__WHAT IS EXPECTED__: Please repeat the lines below exactly. Begin with the line containing "Click the SHOP 50% OFF button" and go on through the line containing "Click Create a".

[Saved entries]

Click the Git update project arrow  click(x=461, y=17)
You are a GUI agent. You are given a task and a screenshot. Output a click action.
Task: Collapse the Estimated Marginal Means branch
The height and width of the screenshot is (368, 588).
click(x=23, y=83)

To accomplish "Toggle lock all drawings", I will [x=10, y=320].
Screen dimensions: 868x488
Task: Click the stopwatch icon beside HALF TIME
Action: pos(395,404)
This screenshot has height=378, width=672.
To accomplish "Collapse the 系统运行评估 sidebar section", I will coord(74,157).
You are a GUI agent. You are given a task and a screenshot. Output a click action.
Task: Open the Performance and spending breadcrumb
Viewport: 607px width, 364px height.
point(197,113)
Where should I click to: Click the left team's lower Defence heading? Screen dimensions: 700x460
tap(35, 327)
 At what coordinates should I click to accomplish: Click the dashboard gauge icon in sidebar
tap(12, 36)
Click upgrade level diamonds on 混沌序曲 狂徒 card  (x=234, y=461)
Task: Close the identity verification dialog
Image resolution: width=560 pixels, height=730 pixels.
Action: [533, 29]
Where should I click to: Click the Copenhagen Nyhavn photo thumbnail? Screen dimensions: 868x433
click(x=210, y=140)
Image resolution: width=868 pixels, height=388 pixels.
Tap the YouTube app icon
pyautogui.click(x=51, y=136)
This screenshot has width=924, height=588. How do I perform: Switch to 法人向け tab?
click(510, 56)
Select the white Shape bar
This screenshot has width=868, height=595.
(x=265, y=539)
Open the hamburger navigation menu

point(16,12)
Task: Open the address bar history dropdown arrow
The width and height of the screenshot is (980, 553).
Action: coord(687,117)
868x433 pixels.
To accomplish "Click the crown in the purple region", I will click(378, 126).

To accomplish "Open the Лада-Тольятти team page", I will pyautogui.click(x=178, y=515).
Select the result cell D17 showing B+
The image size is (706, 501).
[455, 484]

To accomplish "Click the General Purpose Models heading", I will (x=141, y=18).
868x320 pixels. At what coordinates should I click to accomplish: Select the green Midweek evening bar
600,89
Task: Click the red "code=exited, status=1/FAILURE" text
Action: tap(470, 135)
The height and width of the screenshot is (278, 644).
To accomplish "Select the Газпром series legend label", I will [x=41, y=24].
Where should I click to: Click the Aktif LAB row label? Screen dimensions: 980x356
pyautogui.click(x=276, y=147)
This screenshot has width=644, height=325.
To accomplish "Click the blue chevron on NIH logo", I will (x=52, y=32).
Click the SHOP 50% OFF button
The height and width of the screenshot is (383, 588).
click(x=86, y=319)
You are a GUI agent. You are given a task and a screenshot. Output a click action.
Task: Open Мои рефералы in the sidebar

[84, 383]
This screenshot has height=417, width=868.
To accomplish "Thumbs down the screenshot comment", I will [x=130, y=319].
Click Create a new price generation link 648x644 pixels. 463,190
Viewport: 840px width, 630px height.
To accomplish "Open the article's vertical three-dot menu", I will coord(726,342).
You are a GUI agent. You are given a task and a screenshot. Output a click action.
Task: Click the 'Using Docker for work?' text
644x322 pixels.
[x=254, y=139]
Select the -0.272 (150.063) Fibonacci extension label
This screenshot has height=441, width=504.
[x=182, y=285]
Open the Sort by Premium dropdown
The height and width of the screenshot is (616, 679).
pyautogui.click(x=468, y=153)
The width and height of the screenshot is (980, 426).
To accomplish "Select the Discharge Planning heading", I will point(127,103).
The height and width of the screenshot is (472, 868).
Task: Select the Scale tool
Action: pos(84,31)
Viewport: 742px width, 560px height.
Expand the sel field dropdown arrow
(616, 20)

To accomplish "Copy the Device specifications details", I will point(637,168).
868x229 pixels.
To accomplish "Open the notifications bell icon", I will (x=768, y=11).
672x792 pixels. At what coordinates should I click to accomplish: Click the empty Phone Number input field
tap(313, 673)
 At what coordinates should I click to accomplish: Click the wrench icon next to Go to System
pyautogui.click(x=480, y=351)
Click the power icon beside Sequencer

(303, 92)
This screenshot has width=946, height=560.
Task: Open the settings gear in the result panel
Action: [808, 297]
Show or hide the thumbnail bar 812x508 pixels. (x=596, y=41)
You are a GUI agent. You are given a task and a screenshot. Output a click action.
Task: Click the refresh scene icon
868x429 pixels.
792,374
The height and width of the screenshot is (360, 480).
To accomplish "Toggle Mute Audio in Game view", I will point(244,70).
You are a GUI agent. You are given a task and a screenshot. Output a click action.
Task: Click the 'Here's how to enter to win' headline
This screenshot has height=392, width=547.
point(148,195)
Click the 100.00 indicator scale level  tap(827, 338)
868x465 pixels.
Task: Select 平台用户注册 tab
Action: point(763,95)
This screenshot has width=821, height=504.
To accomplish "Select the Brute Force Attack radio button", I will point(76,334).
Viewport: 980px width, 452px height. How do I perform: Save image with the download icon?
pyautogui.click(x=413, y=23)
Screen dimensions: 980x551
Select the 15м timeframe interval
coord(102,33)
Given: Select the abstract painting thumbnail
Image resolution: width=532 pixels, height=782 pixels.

__REPLY__:
Click the SHOP 50% OFF button
The height and width of the screenshot is (383, 588).
click(x=86, y=319)
You are a GUI agent. You are given a task and a screenshot. Output a click action.
Task: Open Мои рефералы in the sidebar

[84, 383]
This screenshot has height=417, width=868.
To accomplish "Thumbs down the screenshot comment", I will [x=130, y=319].
Click Create a new price generation link 648x644 pixels. 463,190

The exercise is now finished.